▶ [Supplied entries]:
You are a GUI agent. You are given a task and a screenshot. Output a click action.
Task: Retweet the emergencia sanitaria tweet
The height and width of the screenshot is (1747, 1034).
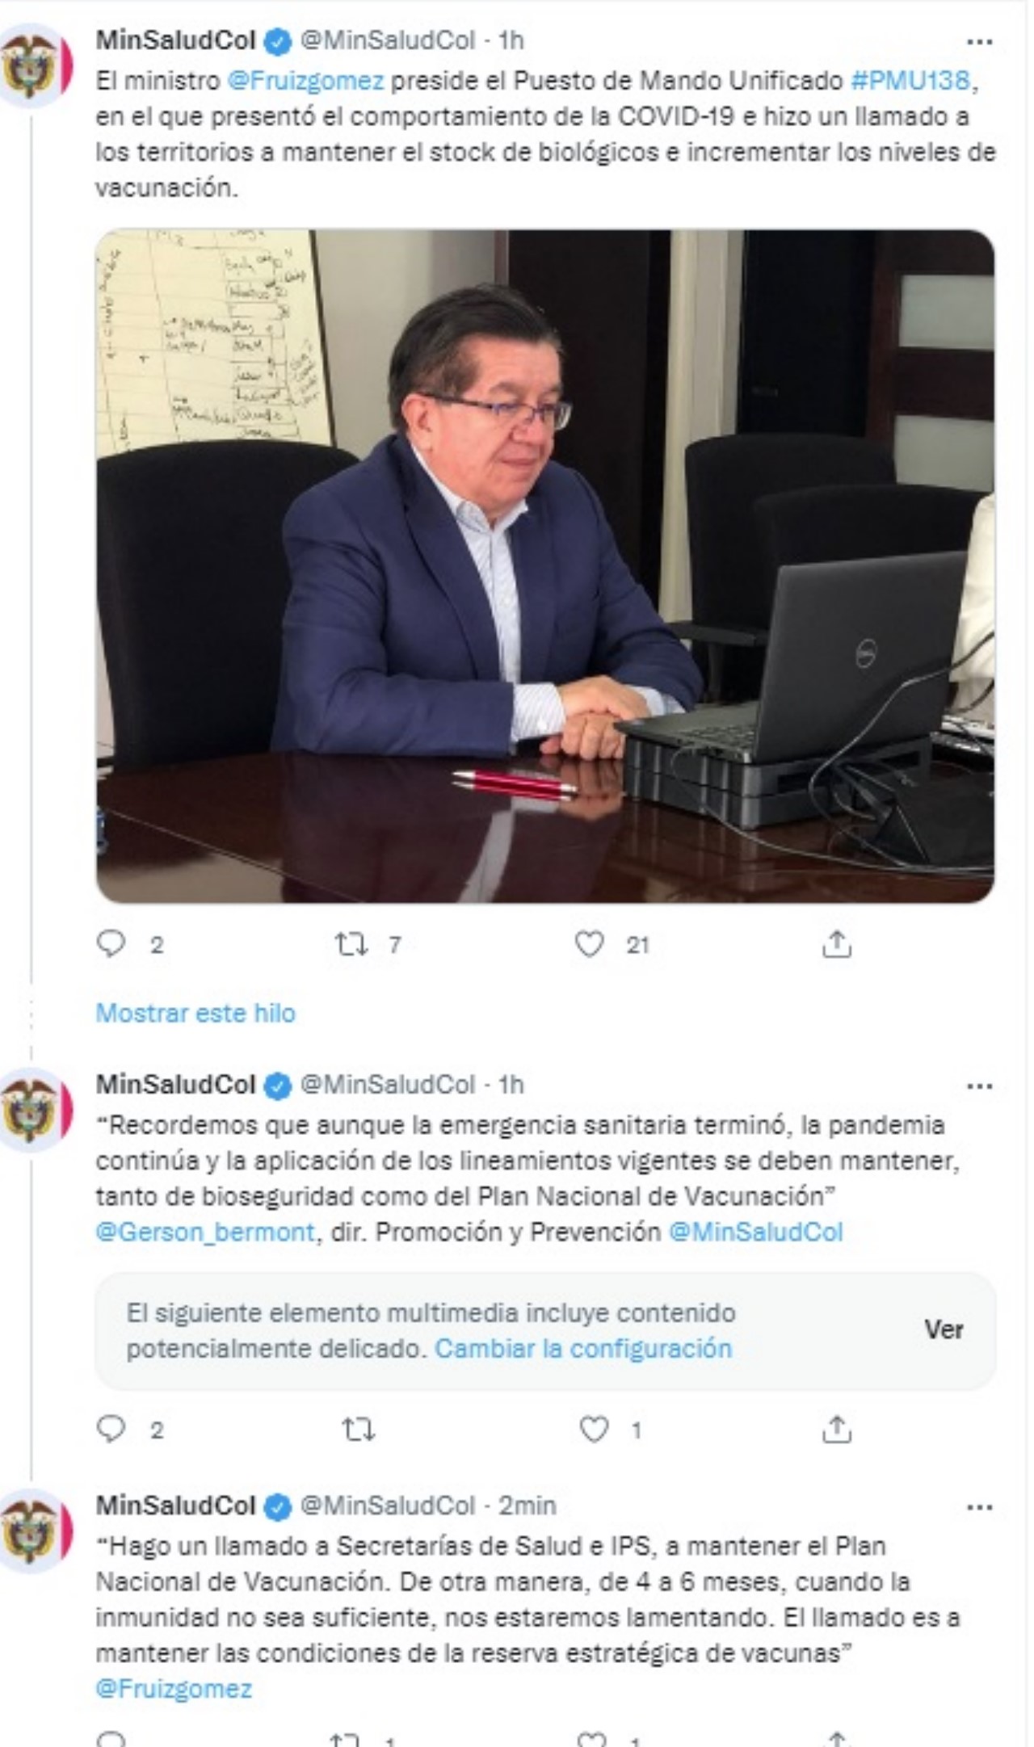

---

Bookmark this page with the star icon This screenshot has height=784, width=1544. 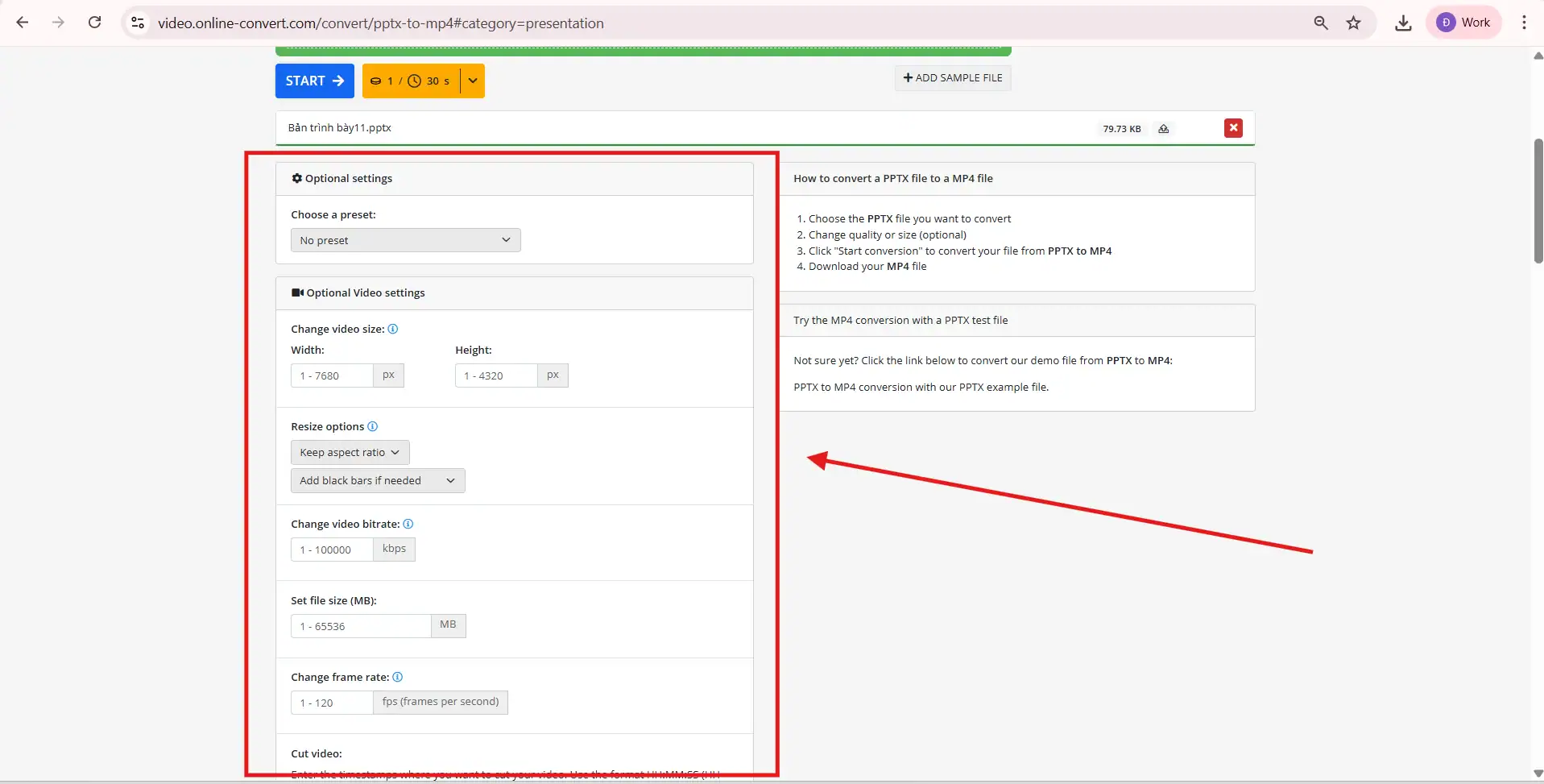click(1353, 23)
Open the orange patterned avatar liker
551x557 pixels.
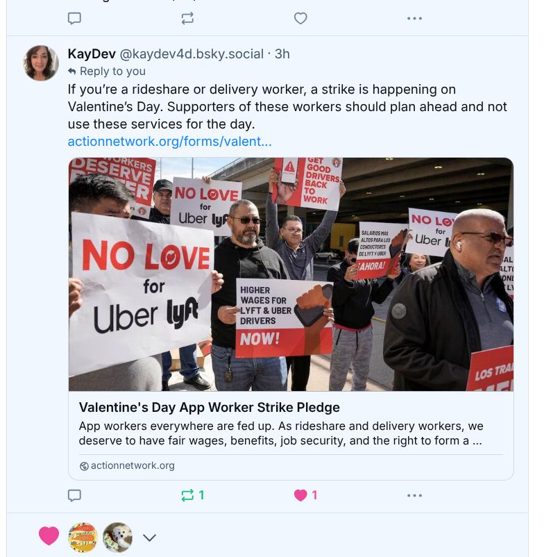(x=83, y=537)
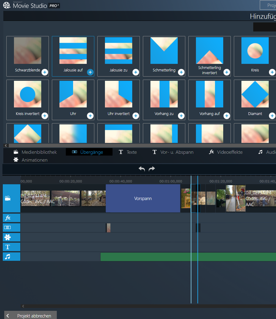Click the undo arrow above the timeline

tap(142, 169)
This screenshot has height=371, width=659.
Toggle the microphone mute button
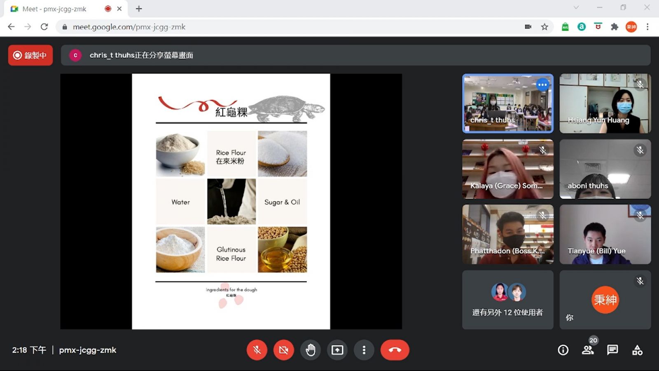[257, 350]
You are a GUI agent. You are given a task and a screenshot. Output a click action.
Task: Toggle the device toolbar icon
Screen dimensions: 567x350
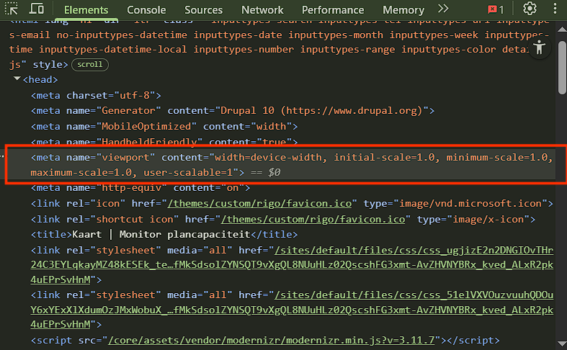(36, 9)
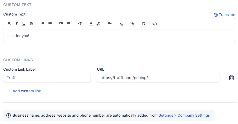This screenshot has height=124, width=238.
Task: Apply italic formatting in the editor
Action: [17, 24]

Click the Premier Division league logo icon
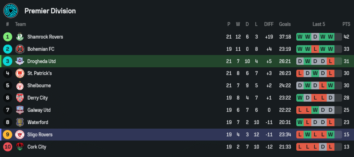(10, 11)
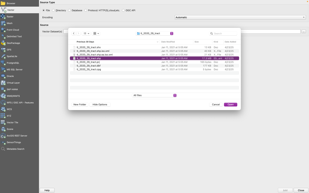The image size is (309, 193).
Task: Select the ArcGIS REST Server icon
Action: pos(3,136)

* * *

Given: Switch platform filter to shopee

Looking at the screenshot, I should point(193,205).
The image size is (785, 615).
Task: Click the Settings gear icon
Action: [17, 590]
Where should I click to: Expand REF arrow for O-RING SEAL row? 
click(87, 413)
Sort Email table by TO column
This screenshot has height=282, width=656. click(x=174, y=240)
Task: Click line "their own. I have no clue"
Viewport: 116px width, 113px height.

▶ [Exercise details]: Within the listing above, extract exactly the lines from the line with "Where should I" to the line with "Viewport: 116px width, 113px height.", the two named lines included, and no others.

▶ [Task result]:
Where should I click to: Expand REF arrow for O-RING SEAL row? 
click(87, 413)
Sort Email table by TO column
This screenshot has height=282, width=656. click(x=174, y=240)
Task: Click line "their own. I have no clue"
Viewport: 116px width, 113px height.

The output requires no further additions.